Zalaris ASA Aktie: 90-Prozent-Schwelle für Squeeze-out
Kona BidCo erhöht Zalaris-Anteil auf 87,35 Prozent und strebt die 90-Prozent-Marke für eine Zwangsabfindung an. Der Delisting-Antrag ist bereits gestellt.

- Kursplus von 9,4 Prozent
- Kona BidCo kauft fünften Tag zu
- Anteil liegt bei 87,35 Prozent
- Delisting-Antrag bereits eingereicht
Der Kurs der Zalaris-Aktie ist am heutigen Freitag deutlich gestiegen, während der Mehrheitsaktionär Kona BidCo AS seine Anteile systematisch ausbaut.
Mit einem Plus von 9,4 % reagierten die Papiere auf weitere Zukäufe am offenen Markt, durch die der Investor die Schwelle für eine Zwangsabfindung der verbliebenen Minderheitsaktionäre anstrebt.

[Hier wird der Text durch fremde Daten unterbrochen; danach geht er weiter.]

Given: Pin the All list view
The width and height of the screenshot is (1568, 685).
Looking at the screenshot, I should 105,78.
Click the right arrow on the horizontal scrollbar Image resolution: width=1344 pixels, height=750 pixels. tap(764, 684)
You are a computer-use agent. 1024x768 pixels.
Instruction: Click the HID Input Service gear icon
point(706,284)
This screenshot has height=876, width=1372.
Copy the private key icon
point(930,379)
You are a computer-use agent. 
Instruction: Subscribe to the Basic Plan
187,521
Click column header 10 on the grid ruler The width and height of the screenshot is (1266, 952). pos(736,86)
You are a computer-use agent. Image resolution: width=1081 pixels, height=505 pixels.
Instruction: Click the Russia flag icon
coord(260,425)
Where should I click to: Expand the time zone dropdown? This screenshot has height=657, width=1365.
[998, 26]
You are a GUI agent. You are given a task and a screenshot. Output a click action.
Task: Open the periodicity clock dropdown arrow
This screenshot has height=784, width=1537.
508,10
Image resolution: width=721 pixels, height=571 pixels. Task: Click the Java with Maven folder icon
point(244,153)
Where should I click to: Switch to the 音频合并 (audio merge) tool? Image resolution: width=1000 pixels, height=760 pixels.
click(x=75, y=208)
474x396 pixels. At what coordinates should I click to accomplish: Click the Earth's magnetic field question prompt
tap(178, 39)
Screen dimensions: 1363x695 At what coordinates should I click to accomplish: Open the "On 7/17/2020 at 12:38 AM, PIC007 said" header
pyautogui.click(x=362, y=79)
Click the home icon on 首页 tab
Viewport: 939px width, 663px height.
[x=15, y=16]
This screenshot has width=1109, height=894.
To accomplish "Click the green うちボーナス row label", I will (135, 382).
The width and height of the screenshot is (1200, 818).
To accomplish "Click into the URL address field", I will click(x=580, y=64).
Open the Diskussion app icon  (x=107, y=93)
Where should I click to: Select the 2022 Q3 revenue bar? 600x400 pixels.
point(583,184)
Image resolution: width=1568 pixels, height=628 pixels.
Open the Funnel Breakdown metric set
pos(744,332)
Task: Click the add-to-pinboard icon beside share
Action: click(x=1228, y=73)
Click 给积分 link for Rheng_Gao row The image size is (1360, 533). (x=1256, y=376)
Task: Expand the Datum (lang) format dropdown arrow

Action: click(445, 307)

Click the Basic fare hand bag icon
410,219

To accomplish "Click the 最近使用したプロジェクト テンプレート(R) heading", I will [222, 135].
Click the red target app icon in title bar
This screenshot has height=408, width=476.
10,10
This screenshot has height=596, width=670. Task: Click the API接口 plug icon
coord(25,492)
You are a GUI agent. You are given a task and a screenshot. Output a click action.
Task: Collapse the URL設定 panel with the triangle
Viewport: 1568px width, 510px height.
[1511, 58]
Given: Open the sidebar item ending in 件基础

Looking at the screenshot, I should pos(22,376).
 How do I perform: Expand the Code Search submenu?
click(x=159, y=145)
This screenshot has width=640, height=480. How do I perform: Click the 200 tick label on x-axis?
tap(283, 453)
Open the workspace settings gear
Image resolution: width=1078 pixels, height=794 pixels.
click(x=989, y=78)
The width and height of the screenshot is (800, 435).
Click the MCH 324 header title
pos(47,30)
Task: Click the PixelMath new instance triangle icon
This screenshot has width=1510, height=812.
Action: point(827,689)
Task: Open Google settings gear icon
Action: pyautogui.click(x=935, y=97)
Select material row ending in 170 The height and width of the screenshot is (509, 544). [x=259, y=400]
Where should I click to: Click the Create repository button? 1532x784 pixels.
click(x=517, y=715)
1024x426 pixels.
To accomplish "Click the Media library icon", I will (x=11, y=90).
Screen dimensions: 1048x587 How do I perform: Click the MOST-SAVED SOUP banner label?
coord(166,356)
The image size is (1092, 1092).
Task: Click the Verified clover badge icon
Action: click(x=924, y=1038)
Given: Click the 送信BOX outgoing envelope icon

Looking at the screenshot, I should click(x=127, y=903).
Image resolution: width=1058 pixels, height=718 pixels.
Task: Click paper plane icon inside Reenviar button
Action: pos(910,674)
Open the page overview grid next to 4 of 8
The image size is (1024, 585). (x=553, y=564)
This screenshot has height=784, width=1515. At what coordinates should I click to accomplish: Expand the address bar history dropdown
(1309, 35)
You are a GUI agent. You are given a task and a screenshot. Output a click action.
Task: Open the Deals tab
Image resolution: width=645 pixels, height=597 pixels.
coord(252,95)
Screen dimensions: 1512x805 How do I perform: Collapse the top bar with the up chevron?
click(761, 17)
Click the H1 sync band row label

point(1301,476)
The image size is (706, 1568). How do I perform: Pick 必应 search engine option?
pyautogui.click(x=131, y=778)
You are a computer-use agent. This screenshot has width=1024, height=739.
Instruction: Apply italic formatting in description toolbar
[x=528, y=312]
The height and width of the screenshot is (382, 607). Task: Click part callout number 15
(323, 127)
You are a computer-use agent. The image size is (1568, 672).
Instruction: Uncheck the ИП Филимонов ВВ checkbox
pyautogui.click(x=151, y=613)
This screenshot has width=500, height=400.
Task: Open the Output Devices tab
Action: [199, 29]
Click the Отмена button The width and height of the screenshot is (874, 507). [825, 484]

Das Papier notiert aktuell bei 110,00 NOK, nachdem es den Handel am gestrigen Donnerstag noch mit 100,50 NOK beendet hatte.
Kontinuierliche Marktkäufe treiben den Kurs
Kona BidCo verfolgt derzeit eine aggressive Strategie zur Konsolidierung seiner Anteile. Wie aus Mitteilungen der Oslo Børs hervorgeht, markierte der heutige Tag den fünften Handelstag in Folge, an dem das Unternehmen Aktienpakete über die Börse erwarb. Am gestrigen Donnerstag sicherte sich der Investor beispielsweise 559 Anteile zu einem Preis von 100,00 NOK pro Stück.
Durch diese stetigen Transaktionen hat Kona BidCo seine Beteiligung auf insgesamt 19.335.579 Aktien gesteigert. Dies entspricht einem Anteil von 87,35 % des ausgegebenen Kapitals. Berücksichtigt man die von Zalaris selbst gehaltenen eigenen Aktien, beläuft sich die Stimmrechtsbeteiligung von Kona BidCo bereits auf 88,57 %.
Ziel dieser Käufe ist das Erreichen der 90-Prozent-Marke. Nach norwegischem Recht ist diese Schwelle die Voraussetzung, um einen Squeeze-out einzuleiten und die vollständige Übernahme abzuschließen.
Delisting-Antrag und strategischer Übergang
Parallel zu den Aktienkäufen bereitet das Unternehmen den Rückzug vom öffentlichen Kapitalmarkt vor. Am Montag stellte Zalaris offiziell den Antrag auf Delisting der Aktien von der Euronext Oslo Børs.
Dieser Schritt folgt auf den Abschluss des obligatorischen Übernahmeangebots durch Kona BidCo. Bereits am 11. August hatten die Aktionäre auf einer außerordentlichen Hauptversammlung den Weg für die strategische Neuausrichtung nach der Übernahme freigemacht.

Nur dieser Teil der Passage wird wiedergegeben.